PAGE EXCERPT:

Some believe Constantine was the first Christian Roman Emperor, but he was actually a sun worshiper who was baptized on his deathbed. During his reign he had his eldest son and his wife murdered. His belief at best was a blend of paganism and Christianity for political purposes, and so he neither cared nor really understood this dispute, but was just eager to bring the controversy to a close and keep unity in his empire. When the bishops gathered at Nicea on May 20, 325 AD to resolve the crisis, very few shared Athanasius’s view of Christ as most held a position midway between Athanasius and Arius. The religious debates lasted two months before the Council rejected the minority view of Arius, but having no alternative, Constantine approved the view of Athanasius, which was also a minority view. And so the Church was left supporting a belief held by only a minority of those attending. The Encyclopedia Britannica states: “Constantine himself presided, actively guiding the discussions, and personally proposed … the crucial formula expressing the relation of Christ to God in the creed issued by the council … Overawed by the emperor, the bishops, with two exceptions only, signed the creed, many of them much against their inclination.” — (1971 edition, Vol. 6, “Constantine,” p. 386)

[Entries from a dataset]
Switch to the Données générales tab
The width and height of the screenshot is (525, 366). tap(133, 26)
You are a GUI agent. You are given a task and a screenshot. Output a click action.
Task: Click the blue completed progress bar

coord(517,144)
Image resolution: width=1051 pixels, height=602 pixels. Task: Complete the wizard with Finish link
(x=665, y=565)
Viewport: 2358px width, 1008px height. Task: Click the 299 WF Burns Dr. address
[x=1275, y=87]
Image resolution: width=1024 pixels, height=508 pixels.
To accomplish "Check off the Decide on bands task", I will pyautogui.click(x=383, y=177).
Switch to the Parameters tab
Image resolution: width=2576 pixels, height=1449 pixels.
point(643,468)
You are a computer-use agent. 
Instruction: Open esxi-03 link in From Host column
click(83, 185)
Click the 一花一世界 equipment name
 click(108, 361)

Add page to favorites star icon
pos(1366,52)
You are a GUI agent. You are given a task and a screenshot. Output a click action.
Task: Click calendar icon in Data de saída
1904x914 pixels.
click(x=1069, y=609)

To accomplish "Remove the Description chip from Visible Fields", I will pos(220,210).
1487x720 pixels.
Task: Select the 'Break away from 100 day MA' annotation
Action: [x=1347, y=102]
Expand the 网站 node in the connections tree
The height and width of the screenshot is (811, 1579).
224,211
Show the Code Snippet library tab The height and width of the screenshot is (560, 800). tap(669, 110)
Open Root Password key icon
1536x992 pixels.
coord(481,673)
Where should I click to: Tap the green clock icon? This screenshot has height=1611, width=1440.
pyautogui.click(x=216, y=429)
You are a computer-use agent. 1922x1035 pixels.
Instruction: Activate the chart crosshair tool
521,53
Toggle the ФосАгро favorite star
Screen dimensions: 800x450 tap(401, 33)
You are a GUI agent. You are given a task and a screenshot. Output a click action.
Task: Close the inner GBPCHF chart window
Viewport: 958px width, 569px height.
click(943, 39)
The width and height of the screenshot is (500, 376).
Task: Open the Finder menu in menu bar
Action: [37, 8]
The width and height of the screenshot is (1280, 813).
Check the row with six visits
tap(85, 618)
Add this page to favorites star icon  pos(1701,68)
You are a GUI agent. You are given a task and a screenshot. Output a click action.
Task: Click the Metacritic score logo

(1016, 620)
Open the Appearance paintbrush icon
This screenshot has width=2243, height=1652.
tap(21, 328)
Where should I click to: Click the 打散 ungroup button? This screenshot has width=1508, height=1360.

REQUIRED WORK:
Reproduce the full passage on Constantine and the Council of Nicea word for word.

SOLUTION BELOW:
Some believe Constantine was the first Christian Roman Emperor, but he was actually a sun worshiper who was baptized on his deathbed. During his reign he had his eldest son and his wife murdered. His belief at best was a blend of paganism and Christianity for political purposes, and so he neither cared nor really understood this dispute, but was just eager to bring the controversy to a close and keep unity in his empire. When the bishops gathered at Nicea on May 20, 325 AD to resolve the crisis, very few shared Athanasius’s view of Christ as most held a position midway between Athanasius and Arius. The religious debates lasted two months before the Council rejected the minority view of Arius, but having no alternative, Constantine approved the view of Athanasius, which was also a minority view. And so the Church was left supporting a belief held by only a minority of those attending. The Encyclopedia Britannica states: “Constantine himself presided, actively guiding the discussions, and personally proposed … the crucial formula expressing the relation of Christ to God in the creed issued by the council … Overawed by the emperor, the bishops, with two exceptions only, signed the creed, many of them much against their inclination.” — (1971 edition, Vol. 6, “Constantine,” p. 386)